If we do that, I'd also like to see a nice/consistent way of reporting
errors. Most scripts return something like "ERROR: Something bad happened."
as part of the normal output, but if we had a specific way of returning an
error message as an error then we could also store that information within
an error tag in the structured XML output, making it easy to count or
identify when an error occurred. It might also be possible to modify Nmap to
only display errors in the normal output when the verbosity is raised? I
believe smtp-brute (and maybe some other scripts) will return an error
message if it can't connect no matter what the verbosity is, so users will
always see the error message. This might save developers from having to
check the verbosity before deciding if an error message should be returned
as part of the normal output.

Slightly off-topic, I'd really like to see a generic error messaging
system for NSE that doesn't require the script to return from the
action function (i.e. a real error) but doesn't cause NSE to start
printing stack traces. Not all errors are bad. Not all errors should
freak the user out and result in a bug report to nmap-dev.

Although this could delay the whole structured XML output, is it worth
creating a better API for returning script output that helps with creating
structured XML. I'd like to see a script return something like:

 - Output (normal output, what's displayed is based on verbosity)
 - Details (all of the information that the script can determine, no matter
what verbosity the user selected)
 - Errors (this will probably be blank most of the time)

I agree.

The Output section could then include whatever's currently generated by the
scripts (they may require a small tweak), and any scripts that return error
messages could be modified to return the error in the Errors section. The
Output section would be the normal/usual block of text that we see (for
scripts using the vulnerability library, possibly without vuln.extra_info,
unless verbosity is raised?). Details would be all of the information known
(e.g. vuln.extra_info) and returned by the script that is converted to a
nice structure, e.g. proposal beta). For a script using the vulnerability
library, we presumably might see something like (apologies if I've made any
mistakes, I've done this by hand):

<script id="something-vuln-cve2012-nnnn" output=" VULNERABLE:
  Authentication bypass in something... (etc.)">
  <dict key="details">
    <elem key="title">Title</elem>
    <elem key="state">VULNERABLE</elem>
    <elem key="description">Some big long description</elem>
    <dict key="IDS">
      <elem key="CVE">CVE-2012-nnn1</elem>
      <elem key="CVE">CVE-2012-nnn2</elem>
    </dict>
    <dict key="dates">
      <dict key="disclosure">
        <elem key="year">2012</elem>
        <elem key="month">nn</elem>
        <elem key="day">n</elem>
      </dict>
    </dict>
    <dict key="references">
      <elem key="reference">http://example.com</elem>
      <elem key="reference">http://anotherexample.com</elem>
    </dict>
    <dict key="extra_info">
      <proposal beta/gamma magic goes here as appropriate>
    </dict>
  </dict>
</script>

I would see each tag taking a single line in normal script output. Such as:

something-vuln-cve2012-nnnn:
details:
 title: Title
 state: VULNERABLE
 IDS:
   CVE: CVE-2012-nnn1

etc.

This is almost exactly what my default formatting function does.

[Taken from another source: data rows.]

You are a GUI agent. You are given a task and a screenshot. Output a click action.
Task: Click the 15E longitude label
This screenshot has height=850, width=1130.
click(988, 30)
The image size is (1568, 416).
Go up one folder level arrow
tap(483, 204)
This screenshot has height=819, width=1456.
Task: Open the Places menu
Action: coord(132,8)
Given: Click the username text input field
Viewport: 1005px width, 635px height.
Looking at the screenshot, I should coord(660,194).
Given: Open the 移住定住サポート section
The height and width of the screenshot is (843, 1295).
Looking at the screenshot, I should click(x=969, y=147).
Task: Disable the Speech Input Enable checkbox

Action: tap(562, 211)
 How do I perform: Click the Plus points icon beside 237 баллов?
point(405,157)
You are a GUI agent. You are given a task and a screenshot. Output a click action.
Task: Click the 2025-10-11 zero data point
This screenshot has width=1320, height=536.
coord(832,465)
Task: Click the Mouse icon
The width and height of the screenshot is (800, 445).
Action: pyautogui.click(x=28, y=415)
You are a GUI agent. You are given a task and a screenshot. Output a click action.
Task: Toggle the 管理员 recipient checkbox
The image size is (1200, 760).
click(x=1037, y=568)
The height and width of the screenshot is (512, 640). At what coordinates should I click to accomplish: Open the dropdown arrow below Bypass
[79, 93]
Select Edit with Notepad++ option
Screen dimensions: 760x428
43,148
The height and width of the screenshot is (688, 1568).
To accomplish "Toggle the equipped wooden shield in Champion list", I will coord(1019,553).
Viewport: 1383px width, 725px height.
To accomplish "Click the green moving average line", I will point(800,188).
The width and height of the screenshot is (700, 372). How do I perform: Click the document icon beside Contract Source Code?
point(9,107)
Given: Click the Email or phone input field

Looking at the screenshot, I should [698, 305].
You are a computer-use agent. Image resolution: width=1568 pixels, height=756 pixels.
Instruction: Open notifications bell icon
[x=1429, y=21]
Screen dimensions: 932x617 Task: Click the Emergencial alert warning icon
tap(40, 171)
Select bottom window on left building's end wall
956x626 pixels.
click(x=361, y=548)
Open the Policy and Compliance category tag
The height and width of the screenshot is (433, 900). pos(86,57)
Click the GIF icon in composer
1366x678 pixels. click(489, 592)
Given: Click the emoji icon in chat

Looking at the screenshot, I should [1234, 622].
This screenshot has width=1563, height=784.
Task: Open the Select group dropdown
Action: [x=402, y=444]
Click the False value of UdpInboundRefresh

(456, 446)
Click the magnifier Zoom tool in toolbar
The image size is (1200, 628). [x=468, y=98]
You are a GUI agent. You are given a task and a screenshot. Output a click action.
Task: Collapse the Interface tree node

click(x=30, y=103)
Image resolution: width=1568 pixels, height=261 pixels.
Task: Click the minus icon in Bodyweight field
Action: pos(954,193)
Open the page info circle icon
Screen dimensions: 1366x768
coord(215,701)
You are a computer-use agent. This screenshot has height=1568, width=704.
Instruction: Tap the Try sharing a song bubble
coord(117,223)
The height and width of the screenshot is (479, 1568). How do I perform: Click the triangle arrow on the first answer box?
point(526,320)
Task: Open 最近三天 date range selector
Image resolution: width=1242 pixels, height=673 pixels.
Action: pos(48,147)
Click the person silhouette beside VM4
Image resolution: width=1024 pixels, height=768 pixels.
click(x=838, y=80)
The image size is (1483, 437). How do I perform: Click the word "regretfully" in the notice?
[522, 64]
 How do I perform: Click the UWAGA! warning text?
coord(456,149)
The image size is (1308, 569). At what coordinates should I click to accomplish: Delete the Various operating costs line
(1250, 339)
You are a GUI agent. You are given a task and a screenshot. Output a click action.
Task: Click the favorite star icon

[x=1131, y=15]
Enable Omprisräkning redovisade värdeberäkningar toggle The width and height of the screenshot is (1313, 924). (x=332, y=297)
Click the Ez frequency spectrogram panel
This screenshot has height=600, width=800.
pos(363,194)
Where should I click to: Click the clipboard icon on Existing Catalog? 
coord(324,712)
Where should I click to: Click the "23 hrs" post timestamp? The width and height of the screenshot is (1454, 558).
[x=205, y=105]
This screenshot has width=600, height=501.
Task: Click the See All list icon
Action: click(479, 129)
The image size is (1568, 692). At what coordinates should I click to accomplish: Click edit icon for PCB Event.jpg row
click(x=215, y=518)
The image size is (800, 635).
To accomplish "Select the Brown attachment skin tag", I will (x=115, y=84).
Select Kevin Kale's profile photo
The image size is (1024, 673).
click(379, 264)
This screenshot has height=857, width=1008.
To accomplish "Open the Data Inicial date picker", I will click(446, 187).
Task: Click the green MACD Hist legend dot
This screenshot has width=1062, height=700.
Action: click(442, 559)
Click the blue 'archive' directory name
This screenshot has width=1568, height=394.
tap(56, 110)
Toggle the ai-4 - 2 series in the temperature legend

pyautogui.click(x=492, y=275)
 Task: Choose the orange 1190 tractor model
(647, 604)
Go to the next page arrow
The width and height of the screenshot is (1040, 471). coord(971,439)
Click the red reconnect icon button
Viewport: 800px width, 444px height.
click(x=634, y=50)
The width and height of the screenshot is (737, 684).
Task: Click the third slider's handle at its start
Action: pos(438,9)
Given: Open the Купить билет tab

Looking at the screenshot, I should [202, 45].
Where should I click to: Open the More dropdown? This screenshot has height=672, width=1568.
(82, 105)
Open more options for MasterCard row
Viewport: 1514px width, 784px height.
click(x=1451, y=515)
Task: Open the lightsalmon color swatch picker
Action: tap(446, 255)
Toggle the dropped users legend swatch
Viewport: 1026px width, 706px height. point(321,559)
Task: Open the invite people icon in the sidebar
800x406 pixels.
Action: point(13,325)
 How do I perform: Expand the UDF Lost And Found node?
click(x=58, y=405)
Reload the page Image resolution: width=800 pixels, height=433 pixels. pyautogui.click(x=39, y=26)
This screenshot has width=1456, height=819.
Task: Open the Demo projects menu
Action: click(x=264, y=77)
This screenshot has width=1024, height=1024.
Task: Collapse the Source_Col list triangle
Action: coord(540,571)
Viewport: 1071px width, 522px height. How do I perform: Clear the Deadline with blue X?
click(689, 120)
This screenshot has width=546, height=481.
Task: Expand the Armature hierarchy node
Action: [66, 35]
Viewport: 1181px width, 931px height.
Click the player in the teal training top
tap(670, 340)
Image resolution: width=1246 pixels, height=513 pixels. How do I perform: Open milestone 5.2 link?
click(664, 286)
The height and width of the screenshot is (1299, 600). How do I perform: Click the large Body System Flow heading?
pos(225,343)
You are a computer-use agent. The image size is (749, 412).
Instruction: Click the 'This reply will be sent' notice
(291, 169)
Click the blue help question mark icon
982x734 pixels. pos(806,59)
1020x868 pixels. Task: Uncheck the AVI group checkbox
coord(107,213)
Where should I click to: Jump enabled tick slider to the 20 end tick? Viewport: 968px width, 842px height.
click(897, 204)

I would like to see it possible to add information to an element based
on some verbosity factor. How this would work with a verbosity
attribute, I'm not sure. Maybe concatenating certain elements when
doing XML -> Normal? e.g.:

<elem key="foo" verbosity="0">Some stuff</elem><elem
verbosity="1">(some more details)</elem>

would be automatically concatenated into:

foo: Some stuff (some more details)

at verbosity 1.


Hope something useful comes out of this late night rambling!

--
- Patrick Donnelly

Late night rambling is the best. An alert brain sometimes rejects good ideas!